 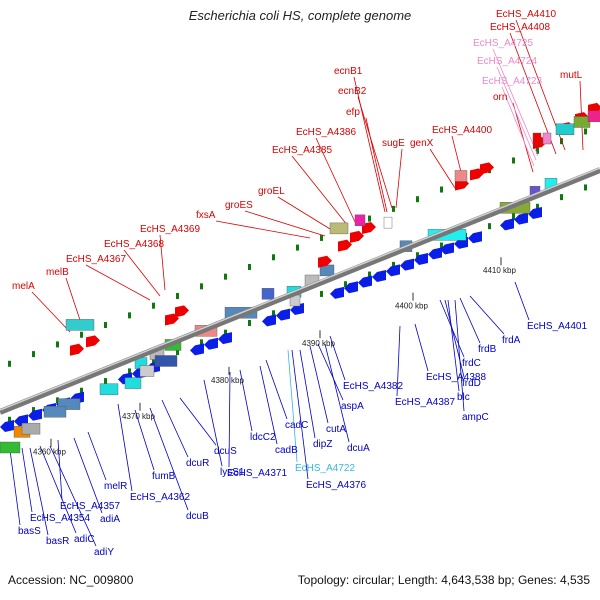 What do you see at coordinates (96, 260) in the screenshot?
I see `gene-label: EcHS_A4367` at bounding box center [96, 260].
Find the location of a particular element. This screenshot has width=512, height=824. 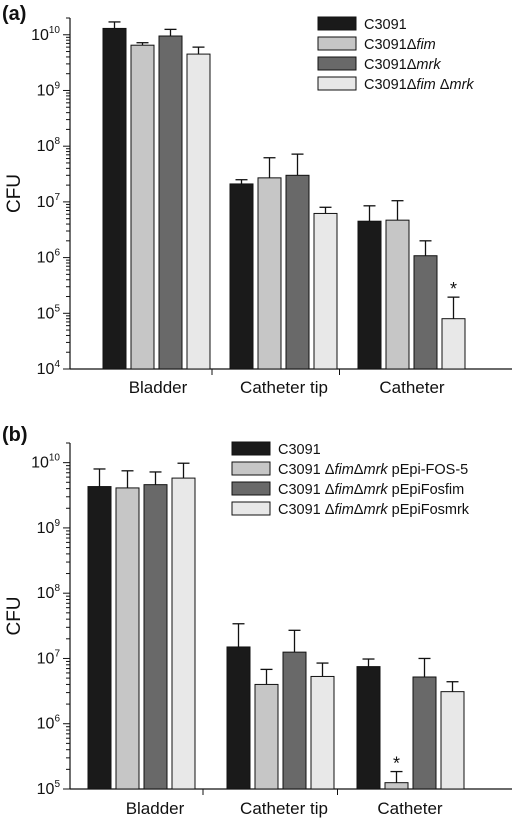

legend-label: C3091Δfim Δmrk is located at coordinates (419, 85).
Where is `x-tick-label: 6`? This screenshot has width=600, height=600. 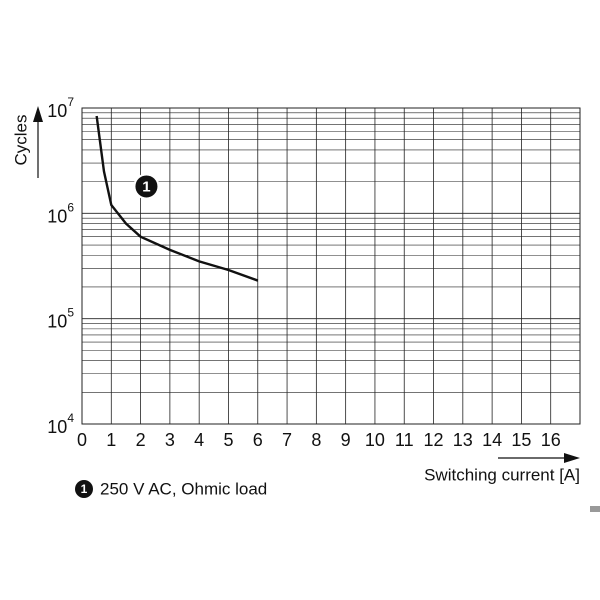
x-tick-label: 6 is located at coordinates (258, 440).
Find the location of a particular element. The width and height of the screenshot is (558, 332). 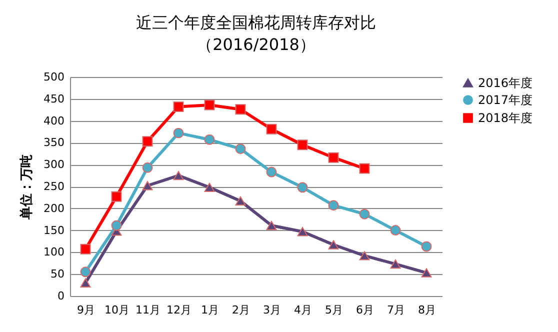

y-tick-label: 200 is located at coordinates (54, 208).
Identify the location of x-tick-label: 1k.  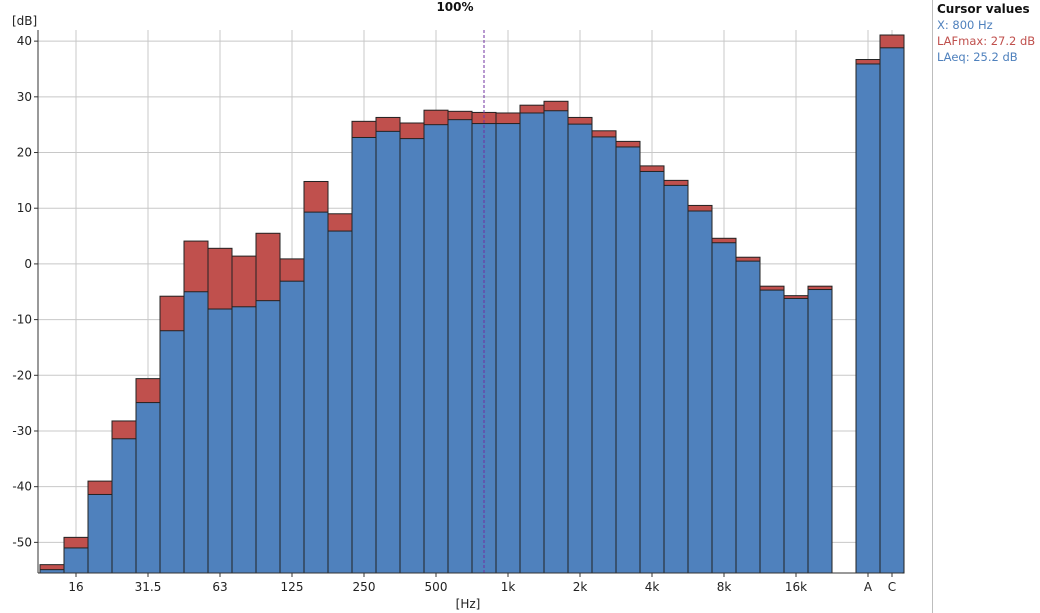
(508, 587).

-*-*-

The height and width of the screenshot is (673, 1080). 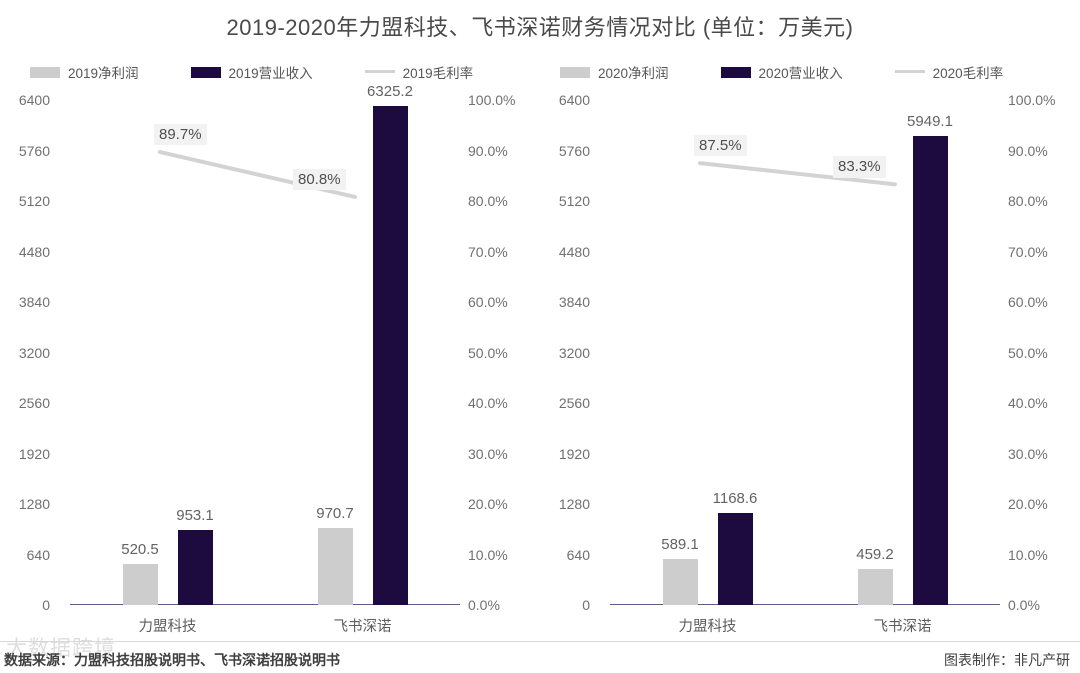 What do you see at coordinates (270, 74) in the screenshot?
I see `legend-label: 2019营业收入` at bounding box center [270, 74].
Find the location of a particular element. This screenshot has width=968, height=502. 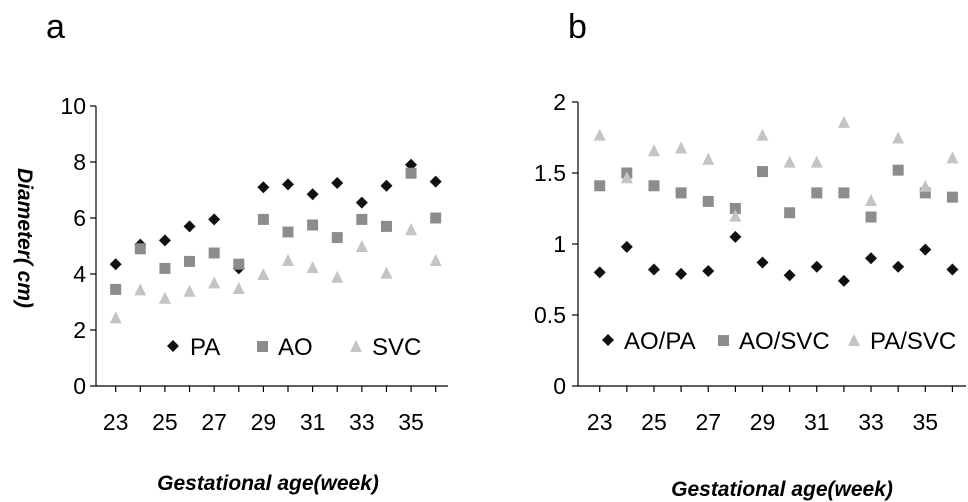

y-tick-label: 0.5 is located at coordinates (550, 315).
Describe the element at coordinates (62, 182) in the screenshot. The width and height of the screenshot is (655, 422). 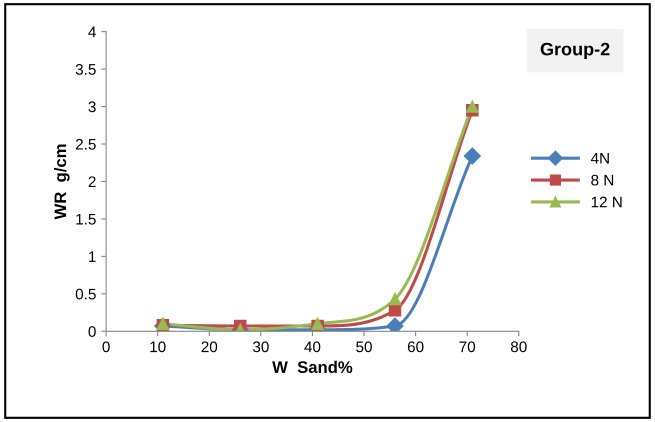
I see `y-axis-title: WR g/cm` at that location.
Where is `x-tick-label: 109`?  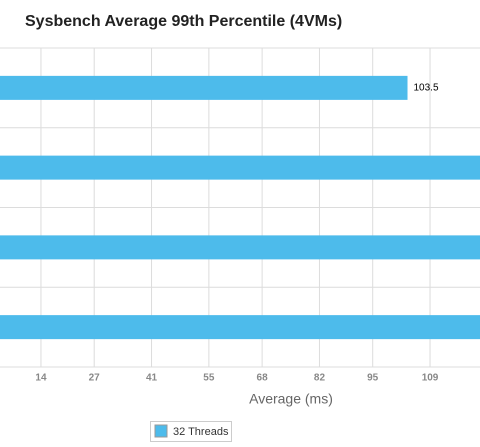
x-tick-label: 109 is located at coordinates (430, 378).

-*-*-

#### What you are asked to do:
Give the items from the line that contains "What do you see at coordinates (96, 260)" through the line that contains "(508, 587).", both included, as a numbered list with blank lines left out. Leave the pictures out of your answer.

#### Exercise output:
1.   What do you see at coordinates (96, 260) in the screenshot?
2. I see `gene-label: EcHS_A4367` at bounding box center [96, 260].
3. Find the location of a particular element. This screenshot has width=512, height=824. 
4. legend-label: C3091Δfim Δmrk is located at coordinates (419, 85).
5. Where is `x-tick-label: 6`? This screenshot has width=600, height=600. 
6. x-tick-label: 6 is located at coordinates (258, 440).
7. Find the location of a particular element. The width and height of the screenshot is (558, 332). 
8. y-tick-label: 200 is located at coordinates (54, 208).
9. Identify the location of x-tick-label: 1k.  
10. (508, 587).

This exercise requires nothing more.